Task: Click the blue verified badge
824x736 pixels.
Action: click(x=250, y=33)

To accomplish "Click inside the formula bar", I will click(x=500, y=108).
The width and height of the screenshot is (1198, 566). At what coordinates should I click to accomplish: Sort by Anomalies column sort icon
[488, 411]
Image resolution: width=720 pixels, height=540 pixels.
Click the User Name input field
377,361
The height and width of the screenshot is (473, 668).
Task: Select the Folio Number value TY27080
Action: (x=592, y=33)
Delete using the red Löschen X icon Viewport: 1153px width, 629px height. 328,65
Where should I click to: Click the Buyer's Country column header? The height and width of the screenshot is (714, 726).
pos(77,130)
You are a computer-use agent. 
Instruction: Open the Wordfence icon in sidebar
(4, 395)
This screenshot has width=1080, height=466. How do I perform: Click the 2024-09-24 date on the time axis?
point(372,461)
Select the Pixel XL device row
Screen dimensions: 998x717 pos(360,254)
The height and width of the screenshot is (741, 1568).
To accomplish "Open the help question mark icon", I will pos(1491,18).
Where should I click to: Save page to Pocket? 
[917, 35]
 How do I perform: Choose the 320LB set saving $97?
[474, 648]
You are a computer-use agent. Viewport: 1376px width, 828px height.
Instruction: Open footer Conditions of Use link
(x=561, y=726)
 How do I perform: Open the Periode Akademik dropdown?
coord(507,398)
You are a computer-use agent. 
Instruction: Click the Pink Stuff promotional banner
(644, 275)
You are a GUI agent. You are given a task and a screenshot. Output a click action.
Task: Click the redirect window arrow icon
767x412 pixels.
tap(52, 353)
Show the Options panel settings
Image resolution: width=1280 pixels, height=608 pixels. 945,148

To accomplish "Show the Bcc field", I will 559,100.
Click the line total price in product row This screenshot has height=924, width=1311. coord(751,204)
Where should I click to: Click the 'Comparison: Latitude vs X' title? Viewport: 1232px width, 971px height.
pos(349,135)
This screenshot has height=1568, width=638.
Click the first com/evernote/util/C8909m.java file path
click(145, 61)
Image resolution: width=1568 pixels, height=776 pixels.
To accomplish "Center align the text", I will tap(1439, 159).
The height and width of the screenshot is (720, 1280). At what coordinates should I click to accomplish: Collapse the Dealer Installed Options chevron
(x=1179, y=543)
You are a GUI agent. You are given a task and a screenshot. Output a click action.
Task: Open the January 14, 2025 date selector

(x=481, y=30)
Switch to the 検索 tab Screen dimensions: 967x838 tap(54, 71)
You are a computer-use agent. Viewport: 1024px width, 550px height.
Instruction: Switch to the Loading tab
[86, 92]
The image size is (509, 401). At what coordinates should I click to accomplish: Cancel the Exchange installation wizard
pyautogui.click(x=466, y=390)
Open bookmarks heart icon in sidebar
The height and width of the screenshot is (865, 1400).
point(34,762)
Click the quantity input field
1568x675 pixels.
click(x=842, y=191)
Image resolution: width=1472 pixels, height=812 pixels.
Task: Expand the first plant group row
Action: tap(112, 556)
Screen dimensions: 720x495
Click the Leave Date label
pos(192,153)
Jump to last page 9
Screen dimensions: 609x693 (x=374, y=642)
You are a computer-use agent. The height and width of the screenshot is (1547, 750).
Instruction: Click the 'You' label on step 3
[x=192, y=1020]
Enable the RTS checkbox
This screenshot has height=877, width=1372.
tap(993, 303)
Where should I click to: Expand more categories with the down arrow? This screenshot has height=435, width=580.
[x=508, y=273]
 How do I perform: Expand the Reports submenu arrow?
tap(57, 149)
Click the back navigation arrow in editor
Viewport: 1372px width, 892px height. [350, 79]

Goal:
Reproduce all of the data above, replacing every instance of "computer-use agent" with "desktop assistant" and leaving everything else unchanged.

Solution below:
Task: Click the blue verified badge
824x736 pixels.
Action: click(x=250, y=33)

To accomplish "Click inside the formula bar", I will click(x=500, y=108).
The width and height of the screenshot is (1198, 566). At what coordinates should I click to accomplish: Sort by Anomalies column sort icon
[488, 411]
Image resolution: width=720 pixels, height=540 pixels.
Click the User Name input field
377,361
The height and width of the screenshot is (473, 668).
Task: Select the Folio Number value TY27080
Action: (x=592, y=33)
Delete using the red Löschen X icon Viewport: 1153px width, 629px height. 328,65
Where should I click to: Click the Buyer's Country column header? The height and width of the screenshot is (714, 726).
pos(77,130)
You are a desktop assistant. 
Instruction: Open the Wordfence icon in sidebar
(4, 395)
This screenshot has width=1080, height=466. How do I perform: Click the 2024-09-24 date on the time axis?
point(372,461)
Select the Pixel XL device row
Screen dimensions: 998x717 pos(360,254)
The height and width of the screenshot is (741, 1568).
To accomplish "Open the help question mark icon", I will pos(1491,18).
Where should I click to: Save page to Pocket? 
[917, 35]
 How do I perform: Choose the 320LB set saving $97?
[474, 648]
You are a desktop assistant. Viewport: 1376px width, 828px height.
Instruction: Open footer Conditions of Use link
(x=561, y=726)
 How do I perform: Open the Periode Akademik dropdown?
coord(507,398)
You are a desktop assistant. 
Instruction: Click the Pink Stuff promotional banner
(644, 275)
You are a GUI agent. You are given a task and a screenshot. Output a click action.
Task: Click the redirect window arrow icon
767x412 pixels.
tap(52, 353)
Show the Options panel settings
Image resolution: width=1280 pixels, height=608 pixels. 945,148

To accomplish "Show the Bcc field", I will 559,100.
Click the line total price in product row This screenshot has height=924, width=1311. coord(751,204)
Where should I click to: Click the 'Comparison: Latitude vs X' title? Viewport: 1232px width, 971px height.
pos(349,135)
This screenshot has height=1568, width=638.
Click the first com/evernote/util/C8909m.java file path
click(145, 61)
Image resolution: width=1568 pixels, height=776 pixels.
To accomplish "Center align the text", I will tap(1439, 159).
The height and width of the screenshot is (720, 1280). At what coordinates should I click to accomplish: Collapse the Dealer Installed Options chevron
(x=1179, y=543)
You are a GUI agent. You are given a task and a screenshot. Output a click action.
Task: Open the January 14, 2025 date selector

(x=481, y=30)
Switch to the 検索 tab Screen dimensions: 967x838 tap(54, 71)
You are a desktop assistant. Viewport: 1024px width, 550px height.
Instruction: Switch to the Loading tab
[86, 92]
The image size is (509, 401). At what coordinates should I click to accomplish: Cancel the Exchange installation wizard
pyautogui.click(x=466, y=390)
Open bookmarks heart icon in sidebar
The height and width of the screenshot is (865, 1400).
point(34,762)
Click the quantity input field
1568x675 pixels.
click(x=842, y=191)
Image resolution: width=1472 pixels, height=812 pixels.
Task: Expand the first plant group row
Action: tap(112, 556)
Screen dimensions: 720x495
Click the Leave Date label
pos(192,153)
Jump to last page 9
Screen dimensions: 609x693 (x=374, y=642)
You are a desktop assistant. The height and width of the screenshot is (1547, 750).
Instruction: Click the 'You' label on step 3
[x=192, y=1020]
Enable the RTS checkbox
This screenshot has height=877, width=1372.
tap(993, 303)
Where should I click to: Expand more categories with the down arrow? This screenshot has height=435, width=580.
[x=508, y=273]
 How do I perform: Expand the Reports submenu arrow?
tap(57, 149)
Click the back navigation arrow in editor
Viewport: 1372px width, 892px height. [350, 79]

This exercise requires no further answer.